*** DATA SHOWN ***

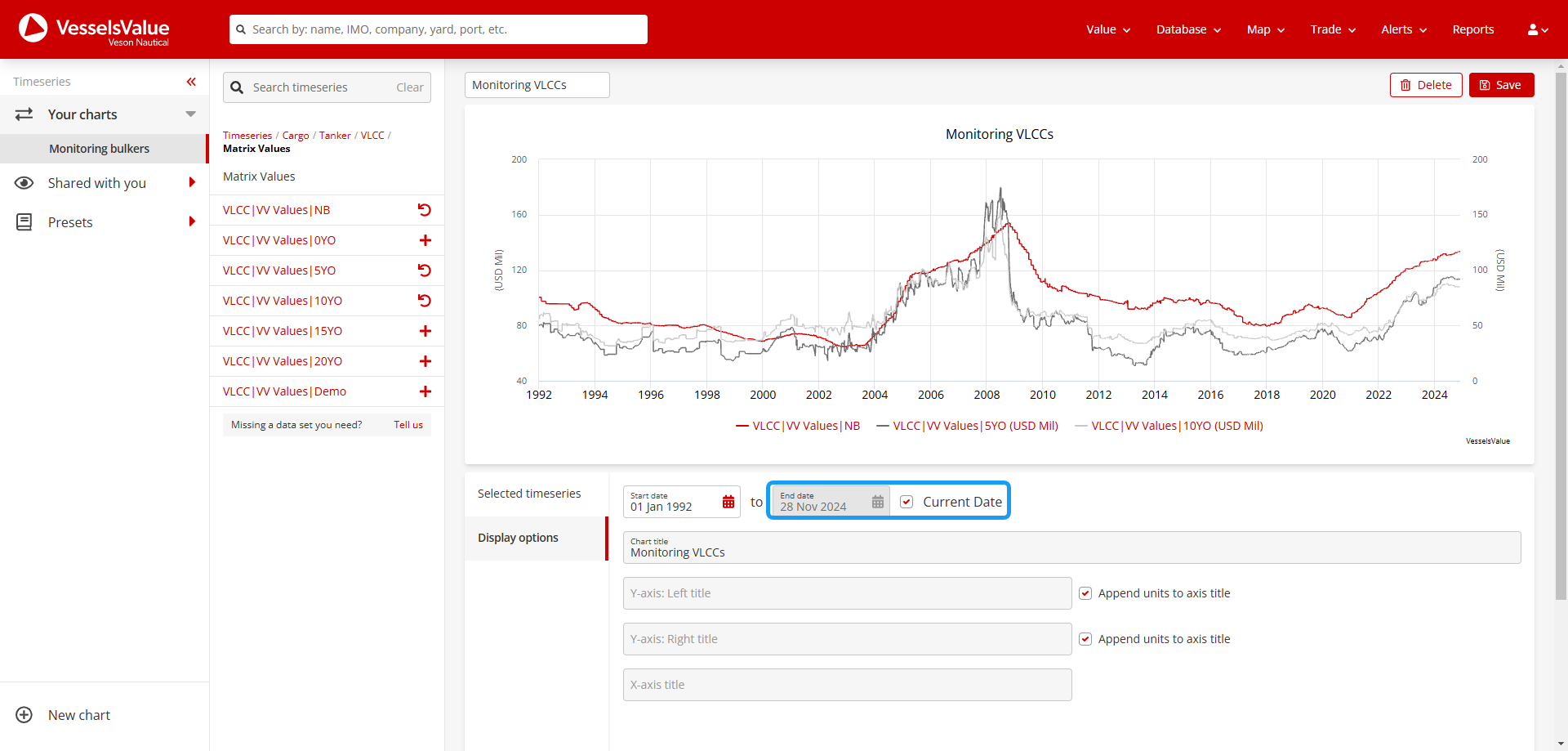Collapse the Timeseries sidebar with double chevron

click(x=191, y=82)

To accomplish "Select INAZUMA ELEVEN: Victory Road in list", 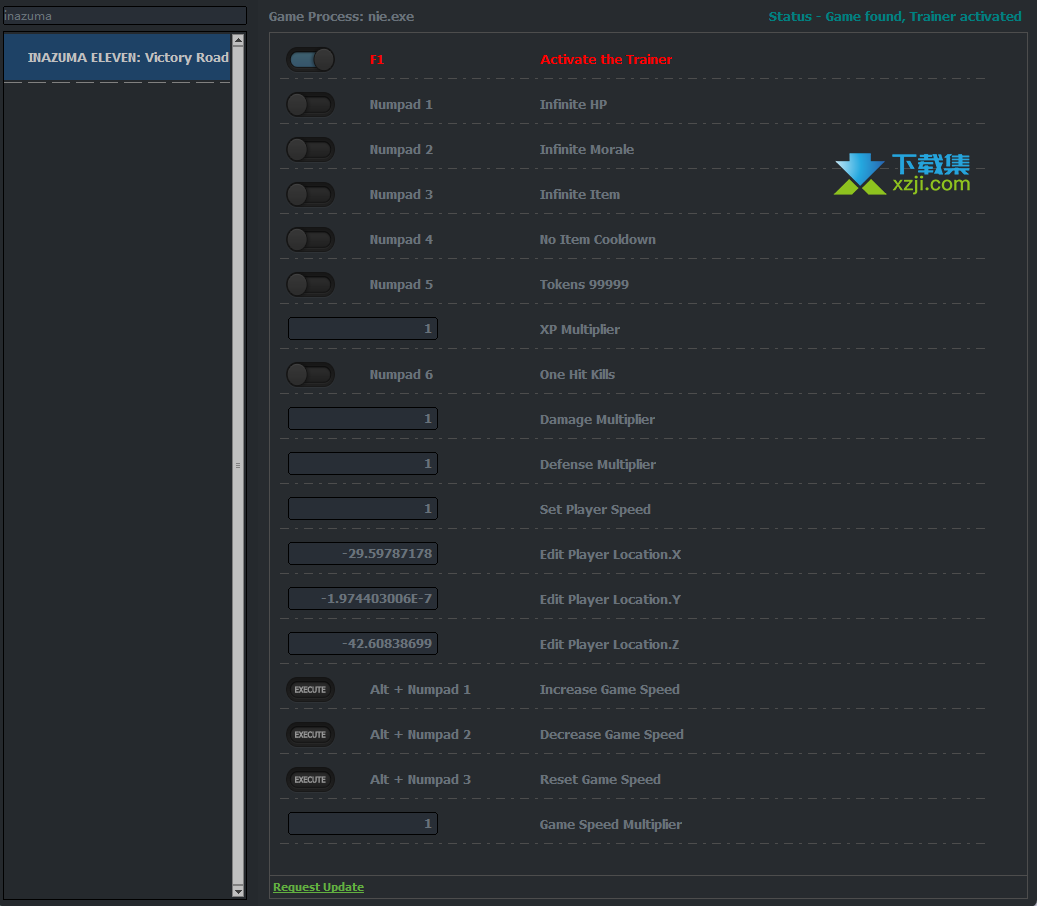I will [117, 58].
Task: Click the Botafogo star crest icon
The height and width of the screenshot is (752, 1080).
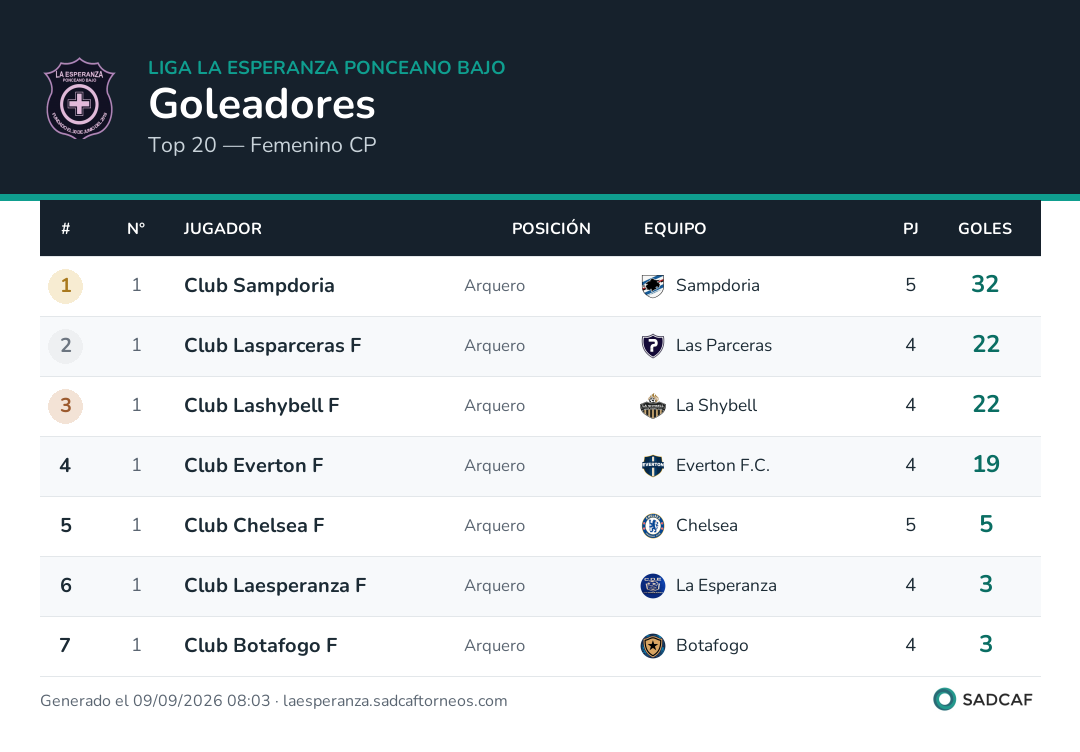Action: pos(653,645)
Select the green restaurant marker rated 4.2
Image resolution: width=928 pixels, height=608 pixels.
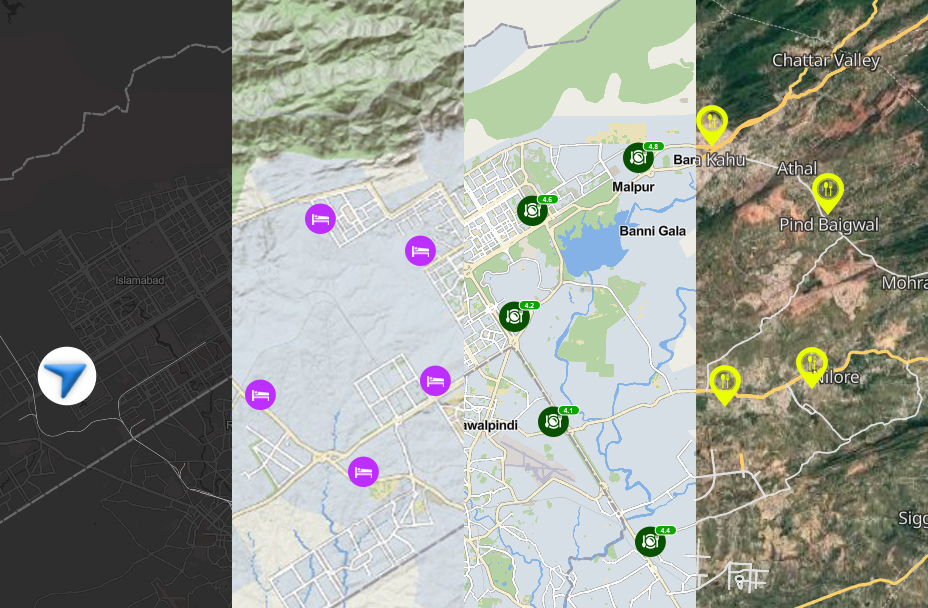(514, 316)
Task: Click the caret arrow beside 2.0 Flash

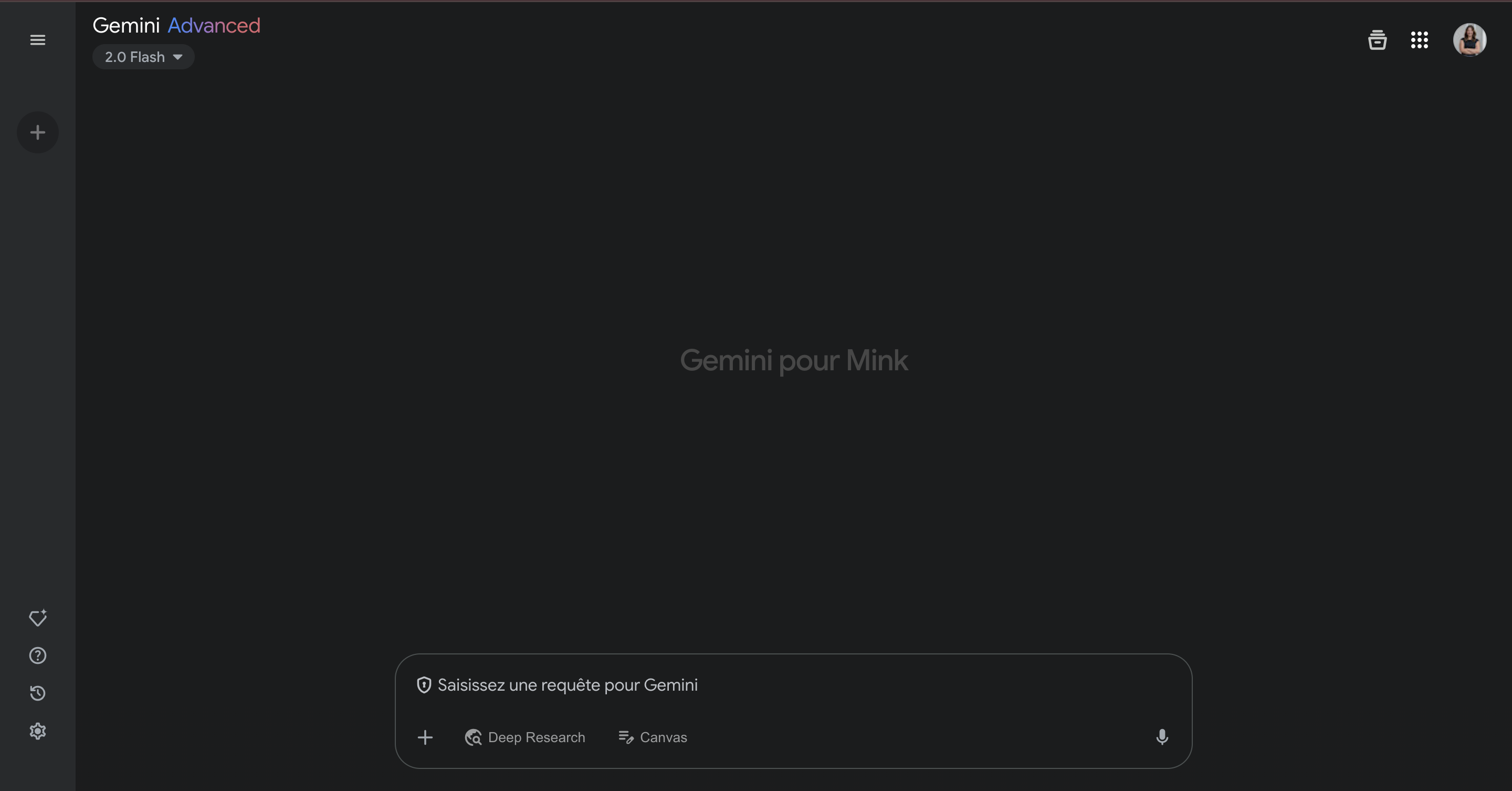Action: pyautogui.click(x=178, y=57)
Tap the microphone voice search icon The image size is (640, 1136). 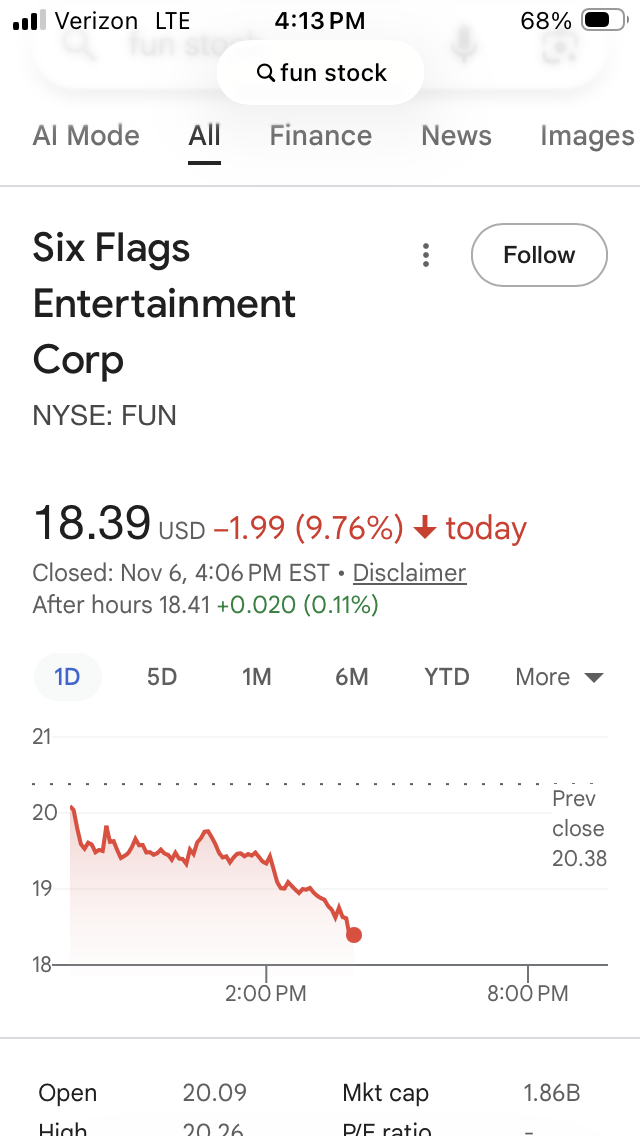pos(462,43)
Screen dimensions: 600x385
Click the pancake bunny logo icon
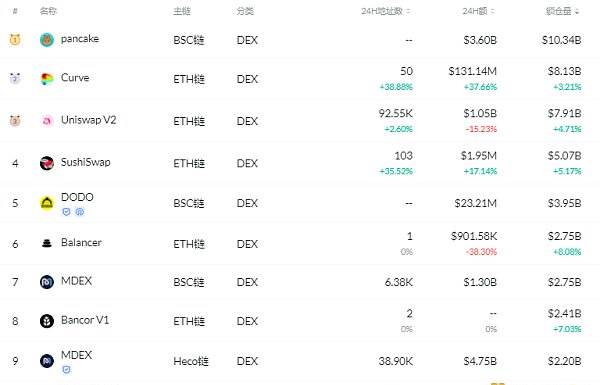47,40
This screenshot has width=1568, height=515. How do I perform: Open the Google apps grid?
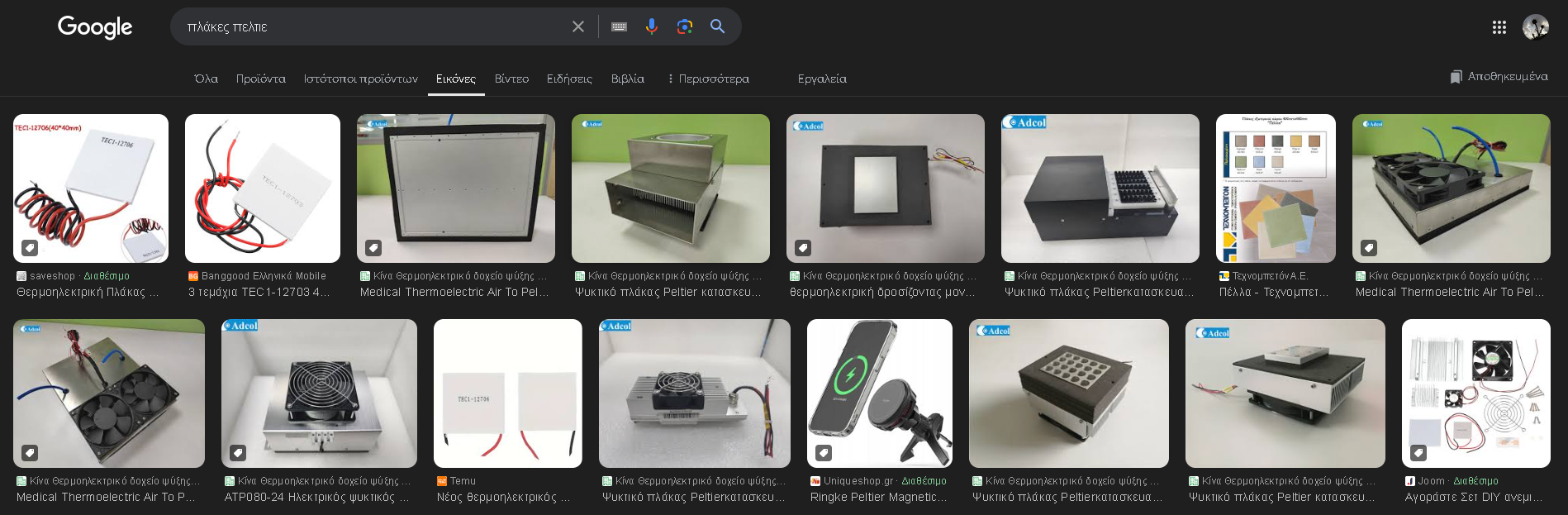[1499, 27]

***

From the line containing "Click the pancake bunny logo icon" to the end of the listing, restate each line word for word and nothing more; the pictures stay out.

SOLUTION:
Click the pancake bunny logo icon
47,40
This screenshot has width=1568, height=515. How do I perform: Open the Google apps grid?
[1499, 27]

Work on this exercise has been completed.